Exercise objective
Except for the pictures, reproduce the records word for word.
───── Provided data ─────
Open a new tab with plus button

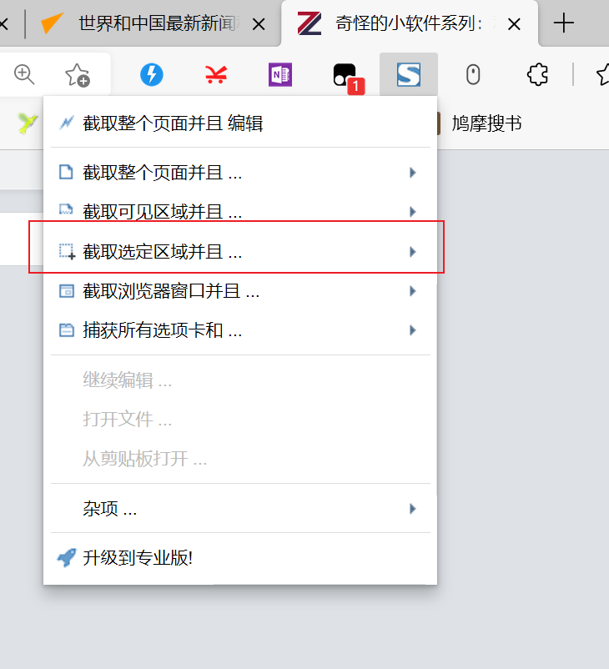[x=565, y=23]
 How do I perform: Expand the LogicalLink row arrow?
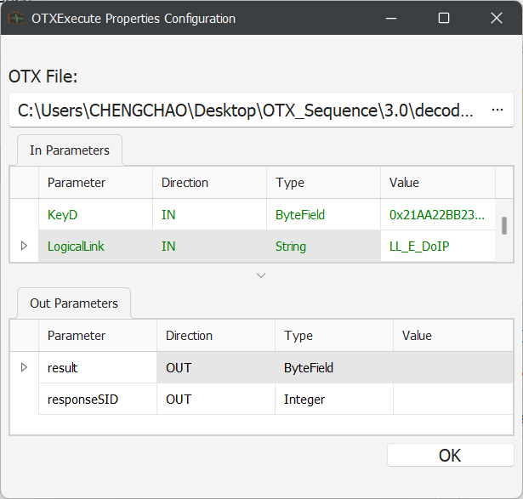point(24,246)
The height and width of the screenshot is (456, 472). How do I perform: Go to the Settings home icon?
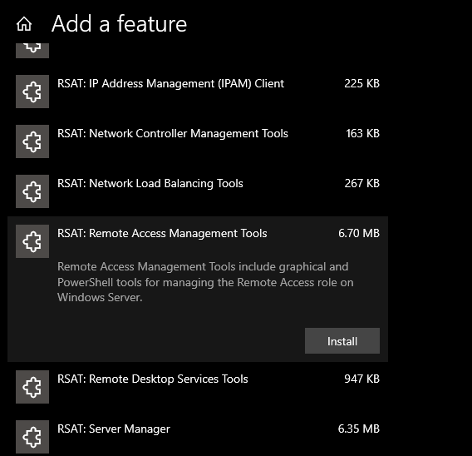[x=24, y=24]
─────
Answer to this task
Open a new tab with plus button

[x=565, y=23]
 How do I perform: Expand the LogicalLink row arrow?
point(24,246)
The height and width of the screenshot is (456, 472). How do I perform: Go to the Settings home icon?
[x=24, y=24]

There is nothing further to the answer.